Second, I have a perspective about the question this Senate must consider if we are to avoid the future of work being less utopia and more dystopia. I have watched the transport industry become ground zero for the impacts of a changing global economy and the massive technology driven disruption of firms like Uber, Foodora and Deliveroo. Make no mistake, this disruption is coming to every corner of our economy. The basic rights of working people are under threat from the gig economy, tech platforms, artificial intelligence and worker surveillance systems. Don't believe the spin. This is not a sharing economy. It's an on-demand economy, and it's incumbent on us to enforce and create rights for these workers. That includes the right to fair pay and superannuation. While the coalition nurtures wreckers of Australian world-leading superannuation, I believe we should extend superannuation to every worker in Australia, including those in the emerging gig economy.

As the recent Select Committee on the Future of Work and Workers found, Australia has no coordinated approach to managing the future of work in Australia. I regard this fact alone as a very bright red-light risk for Australia. Ultimately, how can there be prosperity if we enter a world of permanently high unemployment and permanently higher underemployment?

I also have a perspective on the dangers our body politic faces if a lack of political engagement further deepens the trust deficit. Whether it be the banks, the Catholic church, the parliament or the tax office—indeed, even the national cricket team lost the faith of our people for a period of time. What I see is an alarming loss of trust in institutions, some fraying of our social cohesion, and a growing sense that many institutions are more self-serving than selfless. In 2019, the Lowy Institute Poll found that 30 per cent of 18- to 29-year-olds said that, in some circumstances, a non-democratic government can be preferable. That's one in three young people. Polling carried out by the Australian Museum of Democracy said that, if current trends continue, Australians' trust in their politicians and political institutions will drop to less than 10 per cent by 2025. Putting this in a commercial sense, a business with so little trust from consumers will simply go out of business. That cannot be the fate of our democracy.

Our parliamentarians generally have a lot of common ground, and it's a tragedy that the Australian public is not more aware of it. We need a parliamentary office to communicate the good bipartisan work that gets done here. I believe in plain speaking; in evidence-based policy; in less politics and more policy; and in governments and parliaments who lead and not follow—all underpinned by a core belief in the very decency, fairness and compassion my parents taught their children, Whilst I look forward to the ferocious debate, I utterly reject the notion of winning at all costs, because I believe in my duty to the people of New South Wales and of Australia.

I wish to conclude with the final but most important acknowledgement: I want to thank all of the members of the Transport Workers' Union and every working person who has supported me for so many years. I say to every transport worker in Australia: because you are the men and women who carry Australia, you deserve the respect of all Australians. Some of you are no doubt listening on parliamentary radio as you drive a long haul on the Pacific, Sturt, Bruce or Eyre highways; some working late shifts at the airport, or sitting in the tearoom; and others just getting home, exhausted, to their waiting families.
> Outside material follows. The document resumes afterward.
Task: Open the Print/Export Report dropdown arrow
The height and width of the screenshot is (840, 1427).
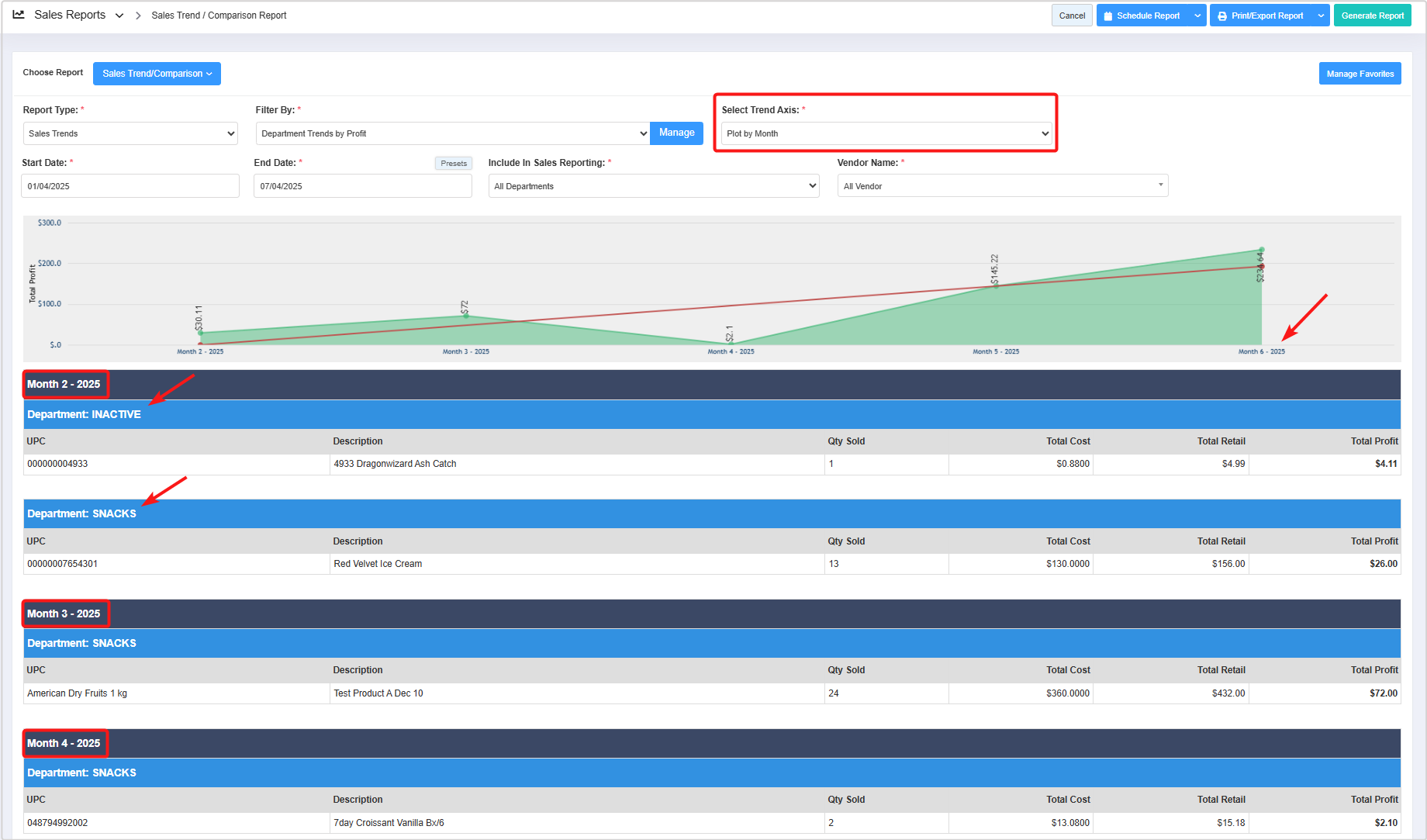Action: tap(1321, 16)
I want to say to these great men and women: it has been my honour to serve you. I'm here because of you, and, now more than ever, in this place I am your servant. To those families who have lost loved ones on the altar of profit, driven by greed or misused technology, or allowed by failed regulation: I remember every single one of you.

I'm honoured to be in this wonderful chamber, and determined to do good and to grasp the moment with everything I have. Thank you, senators; thank you, friends; thank you, family; and thank you, good President.